Another example is the Christmas presents you got for me last year. We couldn’t spend Christmas together and actually agreed on not getting each other gifts, but we both did anyway. You got me the puzzle that I did with your mum, and instead of throwing out the puzzle box, I displayed it on one of my shelves. The box on its own, under different circumstances, would have had little meaning. But because we are under these specific circumstances – it is something you touched, something you picked out – it’s suddenly so precious. For Christmas, you also bought my bunnies their favorite strawberry treat. Like you are with Knight and Cadbury, I’m also severely overprotective of my bunnies and only allow them healthy treats. You took note of this and bought the exact healthy treat they love. Today, it is still sitting on my TV cabinet in my room, unopened and untouched. I’ve placed it there since I received it in January, telling myself that I’d let my bunnies have it when their treats run out, but I just can’t bring myself to open it. It’s something you touched, you bought, and I just can’t bear to rip it open and have it just “end” after my bunnies eat them. I know you would have wanted my bunnies to enjoy the treats, but I just can’t seem to bring myself to give it to them. I think my irrational mind has associated giving the treats to my bunnies with losing a piece of you. I know it’s silly – you are not the bag of treats you bought, but it still feels like a part of you. Now I’m thinking of just placing the untouched bag of treats into my “box of Joshua”, but I’m struggling with the fact that you’d want them to have it. What a dilemma.

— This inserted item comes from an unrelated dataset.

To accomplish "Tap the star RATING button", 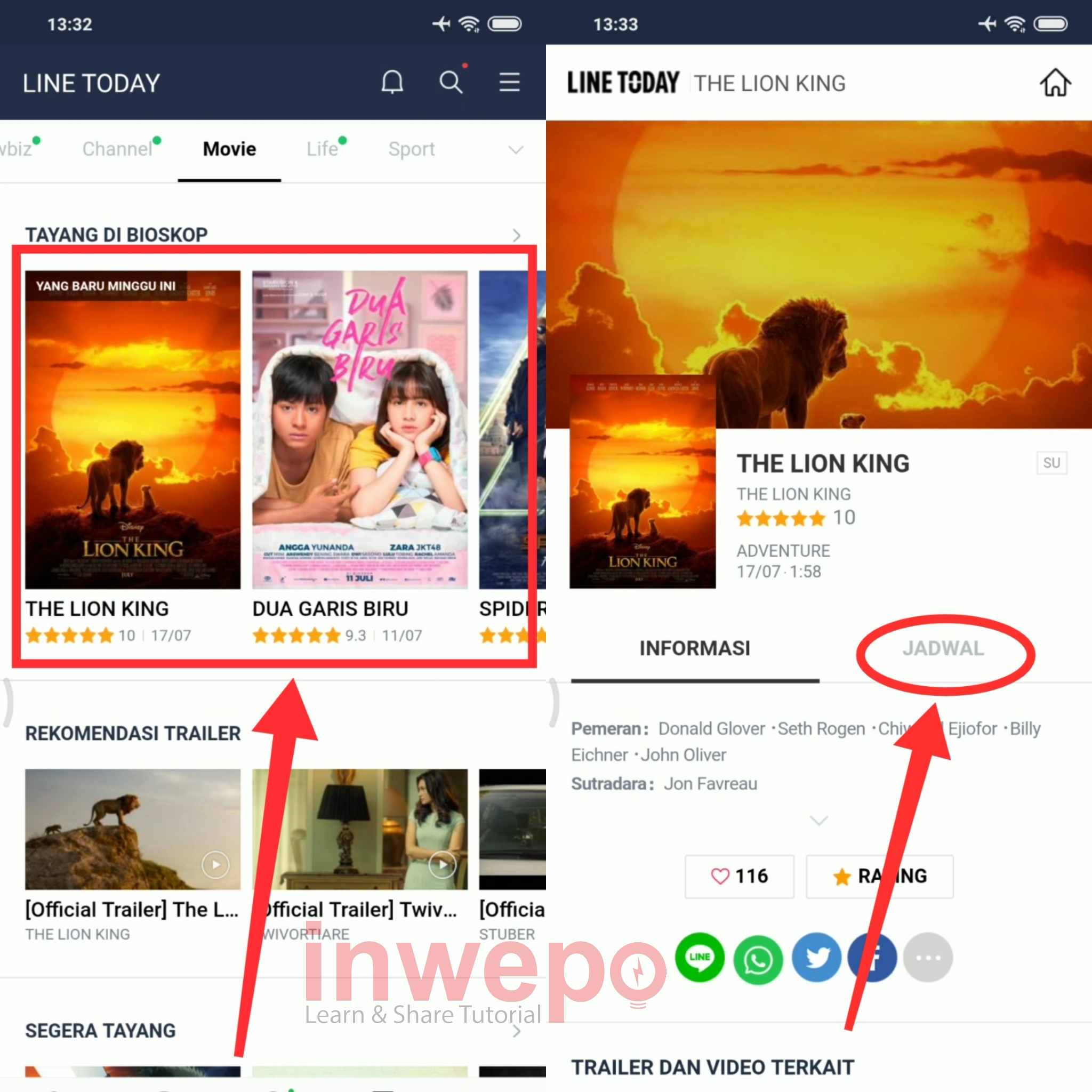I will click(x=879, y=876).
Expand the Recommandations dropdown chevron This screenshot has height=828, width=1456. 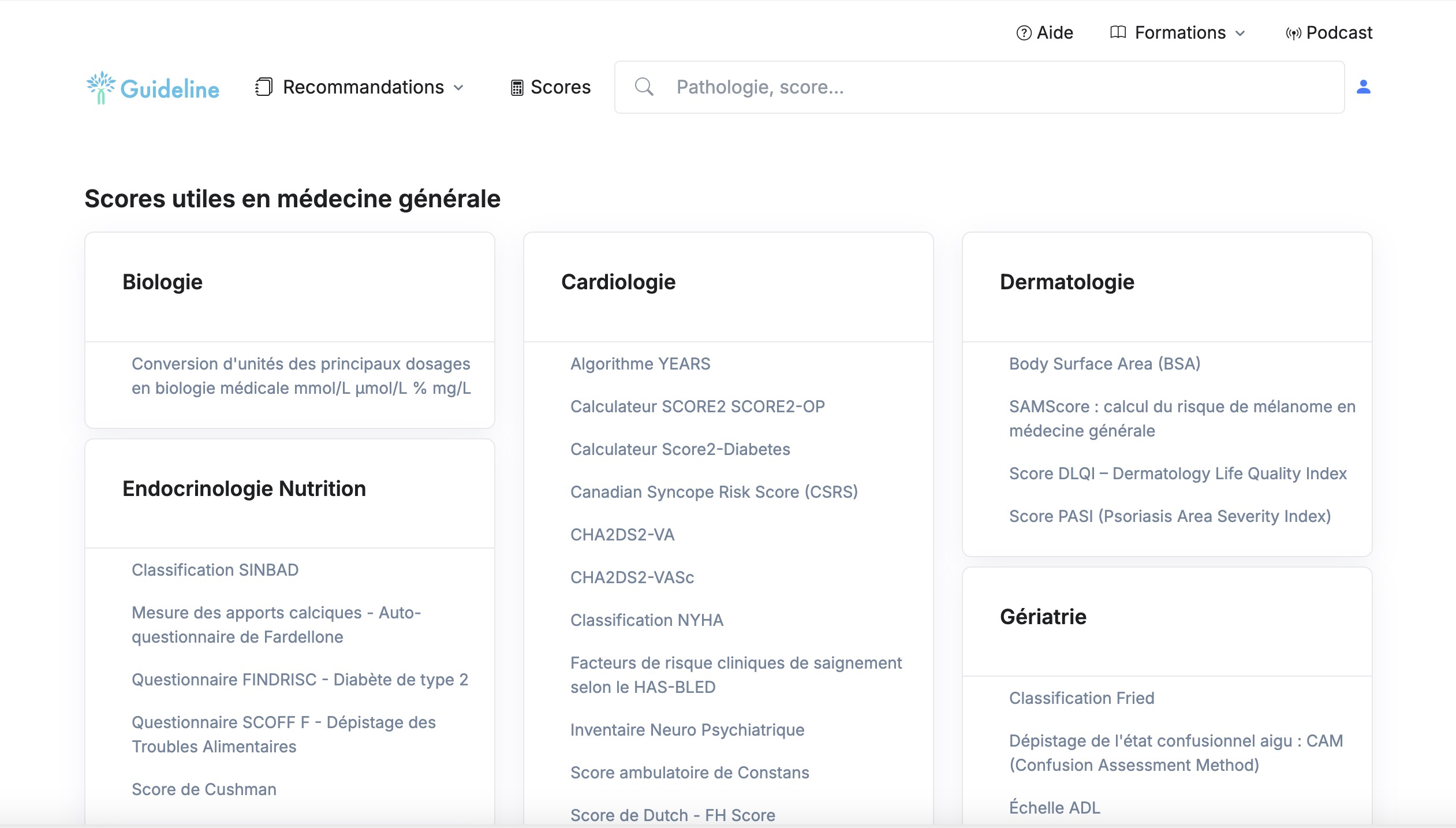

This hasn’t happened yet, but I am quite worried about festivities. Because my family isn’t grieving the way I am, I am forced to participate in festivities like Chinese New Year and Deepavali. So far, no one has asked if I have a boyfriend. If it were up to me, I’d definitely say “yes” to that question – that is the only answer I’d want to say. But… knowing my family, they’d instantly say “no” – not because they don’t like you, but because they’d want to avoid further questions (as if people’s minds instantly go to “is he alive”) – that’s just how they are. The thought of having to hear my family say “no” to this question is distressing me more that I’d like it to. Again, rationally, I know that “no” doesn’t nullify our relationship or erase what we had. We still have us and our memories even if they say “no”, but I just can’t deal with it. Once again, this situation has not happened yet (though I’m sure it is close to happening, since I am of age now to receive the “do you want to get married in the future” type of questions) but I’ve already thought of a solution. If anyone decides to ask that, I’d ask my family to answer, “no one we’re meeting yet”. They can’t say “no one we have met” because they have met you, so that would be a lie. This is the best, most honest response I could come up with that appeases both my parents and I. “No one we’re meeting yet” is the truth because they aren’t meeting you in Heaven yet, and it isn’t a “no”. I just have to convince my family to say this. One step at a time, right?

Oh, the funny things grief makes us do – though none of them are actually funny. Most of them are actually quite sad. That’s just how it is, isn’t it? All things considered, I think I’m quite content with where I am right now. Of course, I hate this life – that’s not what I mean when I say I’m content. I mean in my entire journey of grief, I think I am quite alright with remaining where I am. I am speaking about you in the present tense. To those I am not familiar with and who aren’t aware of your passing, I talk about you as if you are on Earth. I think about us and our memories all the time, sometimes without much sadness. I talk to you all the time. I text you all the time. It does get exhausting, the way grief exhausts people, but I think I am quite alright with this progress. Not sure I’ll do any better than this, honestly. Not sure if this is me reaching the acceptance stage – likely not, as I am still dancing around the other stages most of the time – but as a whole, I think I’m quite alright with where I am (grief-wise).  

As always, I can’t wait to see you again. I love you more, always, and forever. (I wonder if the readers recite these two lines with me, haha!)